Josh Campbell

Correspondent

Josh Campbell is an award-winning CNN correspondent covering national security, guns, and law enforcement.
CNN Digital Expansion 2019, Josh Campbell

About

Josh Campbell is an award-winning CNN correspondent covering national security, guns, and law enforcement.

He reports both domestically and internationally, and provides analysis across CNN platforms. He can often be found deployed to the scenes of critical incidents, helping lead the network’s breaking news coverage of issues involving public safety and security.

Campbell won an Emmy in 2021 for reporting on the murder of George Floyd, and continued to break news in the prosecution of the Minnesota officers charged in Floyd’s death.
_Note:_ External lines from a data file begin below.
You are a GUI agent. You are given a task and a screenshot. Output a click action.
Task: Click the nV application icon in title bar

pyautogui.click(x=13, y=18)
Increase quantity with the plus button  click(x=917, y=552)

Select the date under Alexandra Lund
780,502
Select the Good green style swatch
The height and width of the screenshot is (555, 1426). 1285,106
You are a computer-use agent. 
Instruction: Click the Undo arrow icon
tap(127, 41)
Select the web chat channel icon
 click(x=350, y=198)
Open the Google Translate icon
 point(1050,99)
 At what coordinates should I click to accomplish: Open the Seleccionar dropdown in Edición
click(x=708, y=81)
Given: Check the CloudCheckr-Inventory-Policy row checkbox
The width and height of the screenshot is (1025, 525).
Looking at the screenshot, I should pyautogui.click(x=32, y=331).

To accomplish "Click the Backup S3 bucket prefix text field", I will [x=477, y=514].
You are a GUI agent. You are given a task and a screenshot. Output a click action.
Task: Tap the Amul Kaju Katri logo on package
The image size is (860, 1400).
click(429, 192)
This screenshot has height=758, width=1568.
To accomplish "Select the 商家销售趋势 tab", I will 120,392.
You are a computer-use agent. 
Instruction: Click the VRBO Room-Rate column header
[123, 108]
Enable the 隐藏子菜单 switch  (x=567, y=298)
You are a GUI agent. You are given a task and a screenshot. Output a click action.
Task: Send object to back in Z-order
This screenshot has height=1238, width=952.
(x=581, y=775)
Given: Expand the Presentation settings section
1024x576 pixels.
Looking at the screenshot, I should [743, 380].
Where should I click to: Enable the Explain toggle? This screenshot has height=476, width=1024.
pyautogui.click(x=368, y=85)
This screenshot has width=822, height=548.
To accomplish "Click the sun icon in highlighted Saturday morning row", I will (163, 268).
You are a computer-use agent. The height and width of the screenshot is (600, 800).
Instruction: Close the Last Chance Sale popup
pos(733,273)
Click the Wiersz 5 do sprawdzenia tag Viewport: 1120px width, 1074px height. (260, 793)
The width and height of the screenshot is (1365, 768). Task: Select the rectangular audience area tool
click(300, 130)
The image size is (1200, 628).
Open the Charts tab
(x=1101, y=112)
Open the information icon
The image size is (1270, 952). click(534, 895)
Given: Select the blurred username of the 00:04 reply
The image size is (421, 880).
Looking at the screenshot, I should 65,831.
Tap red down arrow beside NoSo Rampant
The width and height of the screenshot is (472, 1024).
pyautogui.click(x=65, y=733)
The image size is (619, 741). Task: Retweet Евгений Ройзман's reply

His work has also gained Emmy nominations for reporting on terrorism and immigration issues, and he was part of the CNN team honored with the 2020 Alfred I. duPont-Columbia Award for coverage on the ground in Istanbul reporting on the murder of journalist Jamal Khashoggi.

He joined CNN following a career in national security as a supervisory special agent with the FBI. His work included: continued deployments overseas responding to terrorist attacks and kidnappings as a member of the FBI’s global response team; online undercover operations; fugitive apprehensions and extraditions; diplomatic postings to American embassies abroad; spokesperson and crisis communication liaison with the White House and National Security Council; and Special Assistant to the Director of the FBI.

Campbell received four FBI Combat Theater Awards for his work embedded with military special operations and CIA teams abroad, and was honored for his squad’s pioneering efforts utilizing cutting edge technology to disrupt imminent terrorist plots overseas.

In his years serving overseas, he trained hundreds of foreign law enforcement, military, and intelligence officers in conducting interviews and interrogations, intelligence collection, crime scene management, and the rule of law.

Campbell is an adjunct Senior Fellow with the Center for a New American Security, served as adjunct professor for digital and national security at the University of Southern California, and is the author of a book on the FBI. In addition, he is a reserve military officer with past assignments in the Middle East and Indo-Pacific.

He holds an M.A. in Communication from Johns Hopkins, a B.A. in Government from The University of Texas at Austin, and received Arabic language immersion training at Middlebury College.